■ **Task goal**
The response should consist of the records that follow, printed exactly.

(Dataset entries)
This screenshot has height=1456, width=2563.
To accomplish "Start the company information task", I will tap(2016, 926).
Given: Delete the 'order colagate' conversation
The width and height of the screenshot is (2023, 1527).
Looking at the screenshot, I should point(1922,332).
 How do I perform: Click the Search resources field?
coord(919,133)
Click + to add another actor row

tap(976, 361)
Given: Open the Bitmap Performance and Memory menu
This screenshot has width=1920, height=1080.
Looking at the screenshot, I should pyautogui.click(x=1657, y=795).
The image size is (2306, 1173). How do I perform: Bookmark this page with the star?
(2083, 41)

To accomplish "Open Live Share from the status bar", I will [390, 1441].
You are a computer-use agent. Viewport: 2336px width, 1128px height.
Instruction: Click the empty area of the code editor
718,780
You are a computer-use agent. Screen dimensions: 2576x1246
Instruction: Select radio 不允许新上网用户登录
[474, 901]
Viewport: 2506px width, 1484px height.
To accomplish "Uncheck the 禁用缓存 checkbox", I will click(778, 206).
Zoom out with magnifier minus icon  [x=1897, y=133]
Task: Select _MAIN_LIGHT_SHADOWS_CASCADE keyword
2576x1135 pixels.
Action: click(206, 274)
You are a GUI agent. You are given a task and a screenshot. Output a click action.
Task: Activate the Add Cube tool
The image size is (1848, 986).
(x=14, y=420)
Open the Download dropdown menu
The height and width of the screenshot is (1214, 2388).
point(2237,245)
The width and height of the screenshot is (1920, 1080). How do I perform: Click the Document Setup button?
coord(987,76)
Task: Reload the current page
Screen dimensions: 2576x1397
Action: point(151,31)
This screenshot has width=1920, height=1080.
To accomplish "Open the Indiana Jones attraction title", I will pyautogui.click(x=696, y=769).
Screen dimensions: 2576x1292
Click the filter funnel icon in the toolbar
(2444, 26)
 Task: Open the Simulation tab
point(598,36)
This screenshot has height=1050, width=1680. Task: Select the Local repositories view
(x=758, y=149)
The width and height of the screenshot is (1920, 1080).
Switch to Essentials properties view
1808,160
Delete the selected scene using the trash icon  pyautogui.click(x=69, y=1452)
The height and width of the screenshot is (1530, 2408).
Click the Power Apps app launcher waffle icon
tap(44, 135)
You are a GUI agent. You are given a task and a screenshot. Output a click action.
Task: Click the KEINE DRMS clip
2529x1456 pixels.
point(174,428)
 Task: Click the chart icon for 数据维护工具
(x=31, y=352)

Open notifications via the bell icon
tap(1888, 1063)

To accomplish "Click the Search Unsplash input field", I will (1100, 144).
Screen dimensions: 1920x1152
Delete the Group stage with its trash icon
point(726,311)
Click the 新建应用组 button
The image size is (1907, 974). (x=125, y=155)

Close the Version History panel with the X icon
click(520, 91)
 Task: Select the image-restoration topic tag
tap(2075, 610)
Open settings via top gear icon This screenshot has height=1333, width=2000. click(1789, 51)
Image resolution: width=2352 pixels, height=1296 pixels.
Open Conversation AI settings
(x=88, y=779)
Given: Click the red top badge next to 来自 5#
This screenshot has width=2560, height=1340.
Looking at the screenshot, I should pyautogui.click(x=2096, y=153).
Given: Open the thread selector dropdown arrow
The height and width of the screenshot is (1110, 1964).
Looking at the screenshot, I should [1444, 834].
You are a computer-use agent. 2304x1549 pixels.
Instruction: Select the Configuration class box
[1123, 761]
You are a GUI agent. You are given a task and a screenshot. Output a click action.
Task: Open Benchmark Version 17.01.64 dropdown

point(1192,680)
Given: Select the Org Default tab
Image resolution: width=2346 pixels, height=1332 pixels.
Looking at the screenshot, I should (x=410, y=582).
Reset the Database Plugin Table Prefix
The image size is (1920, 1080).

■ **Answer to the problem**
This screenshot has height=1456, width=2563.
To accomplish "Start the company information task", I will tap(2016, 926).
Given: Delete the 'order colagate' conversation
The width and height of the screenshot is (2023, 1527).
Looking at the screenshot, I should point(1922,332).
 How do I perform: Click the Search resources field?
coord(919,133)
Click + to add another actor row

tap(976, 361)
Given: Open the Bitmap Performance and Memory menu
This screenshot has width=1920, height=1080.
Looking at the screenshot, I should pyautogui.click(x=1657, y=795).
The image size is (2306, 1173). How do I perform: Bookmark this page with the star?
(2083, 41)

To accomplish "Open Live Share from the status bar", I will [390, 1441].
You are a computer-use agent. Viewport: 2336px width, 1128px height.
Instruction: Click the empty area of the code editor
718,780
You are a computer-use agent. Screen dimensions: 2576x1246
Instruction: Select radio 不允许新上网用户登录
[474, 901]
Viewport: 2506px width, 1484px height.
To accomplish "Uncheck the 禁用缓存 checkbox", I will click(778, 206).
Zoom out with magnifier minus icon  [x=1897, y=133]
Task: Select _MAIN_LIGHT_SHADOWS_CASCADE keyword
2576x1135 pixels.
Action: click(206, 274)
You are a GUI agent. You are given a task and a screenshot. Output a click action.
Task: Activate the Add Cube tool
The image size is (1848, 986).
(x=14, y=420)
Open the Download dropdown menu
The height and width of the screenshot is (1214, 2388).
point(2237,245)
The width and height of the screenshot is (1920, 1080). How do I perform: Click the Document Setup button?
coord(987,76)
Task: Reload the current page
Screen dimensions: 2576x1397
Action: point(151,31)
This screenshot has width=1920, height=1080.
To accomplish "Open the Indiana Jones attraction title", I will pyautogui.click(x=696, y=769).
Screen dimensions: 2576x1292
Click the filter funnel icon in the toolbar
(2444, 26)
 Task: Open the Simulation tab
point(598,36)
This screenshot has height=1050, width=1680. Task: Select the Local repositories view
(x=758, y=149)
The width and height of the screenshot is (1920, 1080).
Switch to Essentials properties view
1808,160
Delete the selected scene using the trash icon  pyautogui.click(x=69, y=1452)
The height and width of the screenshot is (1530, 2408).
Click the Power Apps app launcher waffle icon
tap(44, 135)
You are a GUI agent. You are given a task and a screenshot. Output a click action.
Task: Click the KEINE DRMS clip
2529x1456 pixels.
point(174,428)
 Task: Click the chart icon for 数据维护工具
(x=31, y=352)

Open notifications via the bell icon
tap(1888, 1063)

To accomplish "Click the Search Unsplash input field", I will (1100, 144).
Screen dimensions: 1920x1152
Delete the Group stage with its trash icon
point(726,311)
Click the 新建应用组 button
The image size is (1907, 974). (x=125, y=155)

Close the Version History panel with the X icon
click(520, 91)
 Task: Select the image-restoration topic tag
tap(2075, 610)
Open settings via top gear icon This screenshot has height=1333, width=2000. click(1789, 51)
Image resolution: width=2352 pixels, height=1296 pixels.
Open Conversation AI settings
(x=88, y=779)
Given: Click the red top badge next to 来自 5#
This screenshot has width=2560, height=1340.
Looking at the screenshot, I should pyautogui.click(x=2096, y=153).
Given: Open the thread selector dropdown arrow
The height and width of the screenshot is (1110, 1964).
Looking at the screenshot, I should [1444, 834].
You are a computer-use agent. 2304x1549 pixels.
Instruction: Select the Configuration class box
[1123, 761]
You are a GUI agent. You are given a task and a screenshot. Output a click action.
Task: Open Benchmark Version 17.01.64 dropdown

point(1192,680)
Given: Select the Org Default tab
Image resolution: width=2346 pixels, height=1332 pixels.
Looking at the screenshot, I should (x=410, y=582).
Reset the Database Plugin Table Prefix
The image size is (1920, 1080).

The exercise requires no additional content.